S’évader des périmètres, chahuter les curseurs, enjamber les clôtures, détricoter les contours. Vivre, un pas toujours de côté. Et puis regarder l’heure d’ailleurs, en oubliant ses tours de garde, et se dire qu’il n’y a pas plus beau, que cette liberté.

Aude Revier

La carte postale
de Nicolas Lefebvre

Sous ses doigts de graphiste voyageur, encres et crayons de couleur révèlent de «petites machines illustrées», des dessins atmosphériques – artiste, il manie aussi photo et vidéo.

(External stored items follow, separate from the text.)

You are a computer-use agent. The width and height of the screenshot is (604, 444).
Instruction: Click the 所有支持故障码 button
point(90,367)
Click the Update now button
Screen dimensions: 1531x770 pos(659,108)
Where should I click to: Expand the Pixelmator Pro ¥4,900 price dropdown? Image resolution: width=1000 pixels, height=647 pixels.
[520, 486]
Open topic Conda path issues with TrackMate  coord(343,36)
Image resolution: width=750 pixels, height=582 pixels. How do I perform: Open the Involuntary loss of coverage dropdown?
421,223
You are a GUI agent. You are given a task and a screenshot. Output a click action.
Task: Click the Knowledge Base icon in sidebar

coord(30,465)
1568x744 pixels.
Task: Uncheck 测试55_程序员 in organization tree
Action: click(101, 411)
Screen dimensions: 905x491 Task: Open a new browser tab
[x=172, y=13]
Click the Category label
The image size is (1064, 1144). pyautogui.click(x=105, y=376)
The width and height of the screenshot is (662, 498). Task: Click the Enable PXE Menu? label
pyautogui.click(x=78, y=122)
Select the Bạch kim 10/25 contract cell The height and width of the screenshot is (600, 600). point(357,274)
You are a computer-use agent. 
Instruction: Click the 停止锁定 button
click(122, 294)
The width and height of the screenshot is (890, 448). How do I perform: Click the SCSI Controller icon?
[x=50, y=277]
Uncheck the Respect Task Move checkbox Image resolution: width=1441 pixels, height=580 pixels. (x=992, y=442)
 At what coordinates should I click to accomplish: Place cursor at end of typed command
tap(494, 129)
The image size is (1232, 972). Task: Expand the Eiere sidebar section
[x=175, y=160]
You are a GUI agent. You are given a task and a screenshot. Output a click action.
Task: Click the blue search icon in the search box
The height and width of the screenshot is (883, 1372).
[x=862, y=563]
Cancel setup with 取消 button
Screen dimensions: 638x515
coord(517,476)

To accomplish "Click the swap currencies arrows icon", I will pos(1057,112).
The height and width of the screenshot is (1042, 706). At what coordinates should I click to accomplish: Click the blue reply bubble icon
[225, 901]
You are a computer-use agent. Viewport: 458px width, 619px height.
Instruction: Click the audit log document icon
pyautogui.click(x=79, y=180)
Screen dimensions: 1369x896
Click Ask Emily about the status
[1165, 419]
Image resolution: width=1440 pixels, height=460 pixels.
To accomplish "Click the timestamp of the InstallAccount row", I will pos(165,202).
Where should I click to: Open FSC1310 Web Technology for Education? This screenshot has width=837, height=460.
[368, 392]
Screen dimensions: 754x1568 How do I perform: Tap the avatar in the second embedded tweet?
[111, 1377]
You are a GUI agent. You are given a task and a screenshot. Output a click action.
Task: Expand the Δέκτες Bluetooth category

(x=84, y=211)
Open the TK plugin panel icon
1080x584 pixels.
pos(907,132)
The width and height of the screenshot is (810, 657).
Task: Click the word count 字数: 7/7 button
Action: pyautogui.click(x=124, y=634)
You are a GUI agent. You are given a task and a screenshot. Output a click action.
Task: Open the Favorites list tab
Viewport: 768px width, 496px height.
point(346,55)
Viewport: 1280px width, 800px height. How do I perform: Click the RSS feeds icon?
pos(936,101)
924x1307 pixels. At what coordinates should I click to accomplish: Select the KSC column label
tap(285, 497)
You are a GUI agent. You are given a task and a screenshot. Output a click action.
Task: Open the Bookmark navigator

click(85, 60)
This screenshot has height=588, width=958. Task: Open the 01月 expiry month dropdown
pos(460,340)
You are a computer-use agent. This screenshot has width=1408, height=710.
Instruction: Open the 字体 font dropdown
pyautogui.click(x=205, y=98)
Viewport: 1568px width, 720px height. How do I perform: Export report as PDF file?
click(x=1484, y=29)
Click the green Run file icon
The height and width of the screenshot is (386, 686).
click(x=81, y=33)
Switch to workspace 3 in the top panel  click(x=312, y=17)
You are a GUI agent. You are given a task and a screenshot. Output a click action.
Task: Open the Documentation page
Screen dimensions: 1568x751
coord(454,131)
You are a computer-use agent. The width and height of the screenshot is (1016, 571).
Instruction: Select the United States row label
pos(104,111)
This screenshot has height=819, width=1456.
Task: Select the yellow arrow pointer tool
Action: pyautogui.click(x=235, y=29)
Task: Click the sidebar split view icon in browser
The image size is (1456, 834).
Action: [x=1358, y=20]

Ce mois-ci, clin d’œil d’une capitale de la mode, Milan (et son Duomo), par cet amoureux de l’Italie.

Hors cadre

Texte François Armanet

Et si l’essentiel s’accomplissait hors cadre ? Dans ce qu’on n’a pas photographié, fixé, figé dans nos souvenirs, mais dans les impressions fugitives et le mouvement de la vie, le maelström infini des marges… Élargissons le cadre, prenons du champ. L’époque est à la «jivarisation» conformiste ? La réalité s’appauvrit à force d’être réduite à nos écrans ? Éteignez tout. Comme l’exigent quelques rockers quand, l’obscurité venue, s’allume dans la salle une constellation de portables. Préservez la communion, l’écoute, le chant ! Le monde est dans la quête du hors-champ. Quand Nadar, ardent aéronaute et génial photographe, ose le flou, c’est pour chercher la lumière de l’âme. Quand les impressionnistes réinventent le flou, c’est pour rendre le rayonnement du mouvement. Degas, qui collectionnait les photographies, bouscule la vision et le rapport voyant/vu. Plongée, contre-plongée, changements d’angle, il recadre, décadre et saisit l’imperceptible. Mais c’est au cinéma qu’éclate la magie du hors cadre. Pour baliser la valeur dramatique du hors-champ, Méliès tend des ficelles qui délimitent le champ à filmer et impose à ses acteurs, littéralement, de ne pas dépasser les bornes. Le hors-champ sonore (off), dont Hitchcock fut le maître, alerte le spectateur et (ou) l’acteur d’un danger qu’il ne peut pas voir. Lieu de l’imaginaire, clef des songes (et des frayeurs), signe de la prescience du spectateur qui sait quelque chose que le protagoniste à l’écran ignore, le hors-champ est à la fois le domaine de la frustration, du désir aiguisé et de la jouissance anticipatrice. Il adjoint de l’espace à l’espace et du mystère à l’invisible. Pour vraiment voir, affranchissons-nous du cadre noir, franchissons ses frontières pour «Atteindre le point nul en soi-même vibrant (…) Tout immobile au fond du cœur de l’astre absolu / Le point vide support de la vie et des formes / Qui deviennent selon le cercle des tourments / Le secret des métamorphoses aveugles» que chante Roger Gilbert-Lecomte, poète et fondateur du Grand Jeu.